▶ Exercise brief: Show each line below that contains the word "Expand". Match the case exactly.

▶ Dataset records:
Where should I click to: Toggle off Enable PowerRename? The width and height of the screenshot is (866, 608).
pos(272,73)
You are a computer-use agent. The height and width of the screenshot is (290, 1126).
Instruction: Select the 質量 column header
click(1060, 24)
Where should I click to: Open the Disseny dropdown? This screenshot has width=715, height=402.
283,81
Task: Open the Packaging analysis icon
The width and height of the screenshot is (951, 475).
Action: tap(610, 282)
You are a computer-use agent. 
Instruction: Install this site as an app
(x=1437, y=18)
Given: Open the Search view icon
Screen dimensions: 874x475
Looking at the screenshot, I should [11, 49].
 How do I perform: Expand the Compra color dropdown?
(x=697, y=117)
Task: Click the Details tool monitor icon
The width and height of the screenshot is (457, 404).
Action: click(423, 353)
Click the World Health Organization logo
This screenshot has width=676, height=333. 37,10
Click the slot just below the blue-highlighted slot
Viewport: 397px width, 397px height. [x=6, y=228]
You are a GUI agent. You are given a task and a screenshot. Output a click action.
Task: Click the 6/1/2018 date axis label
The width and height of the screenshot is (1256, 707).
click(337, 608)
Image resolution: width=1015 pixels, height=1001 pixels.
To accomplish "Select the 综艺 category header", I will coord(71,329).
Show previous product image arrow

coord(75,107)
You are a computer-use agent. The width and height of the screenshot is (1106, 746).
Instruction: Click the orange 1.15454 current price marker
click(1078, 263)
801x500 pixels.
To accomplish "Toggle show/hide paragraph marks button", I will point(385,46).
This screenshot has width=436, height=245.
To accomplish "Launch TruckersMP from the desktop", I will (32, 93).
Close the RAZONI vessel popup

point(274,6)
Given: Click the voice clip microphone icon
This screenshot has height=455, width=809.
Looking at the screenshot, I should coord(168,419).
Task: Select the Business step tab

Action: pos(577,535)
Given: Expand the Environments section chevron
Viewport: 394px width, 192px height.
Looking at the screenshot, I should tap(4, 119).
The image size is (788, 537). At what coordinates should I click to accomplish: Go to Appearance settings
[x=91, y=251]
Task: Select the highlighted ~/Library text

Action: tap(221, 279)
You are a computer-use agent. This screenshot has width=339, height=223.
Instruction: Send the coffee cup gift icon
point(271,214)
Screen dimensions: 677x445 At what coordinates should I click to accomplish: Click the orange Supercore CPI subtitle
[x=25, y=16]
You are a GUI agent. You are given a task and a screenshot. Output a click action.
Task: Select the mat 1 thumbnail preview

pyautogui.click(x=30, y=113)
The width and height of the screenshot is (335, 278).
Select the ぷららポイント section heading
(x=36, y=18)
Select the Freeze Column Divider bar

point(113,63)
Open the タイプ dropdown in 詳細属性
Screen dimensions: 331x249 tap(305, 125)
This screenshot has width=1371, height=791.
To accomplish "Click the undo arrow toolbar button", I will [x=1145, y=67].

▶ Reply to the task:
 How do I perform: Expand the Compra color dropdown?
Given: Expand the Environments section chevron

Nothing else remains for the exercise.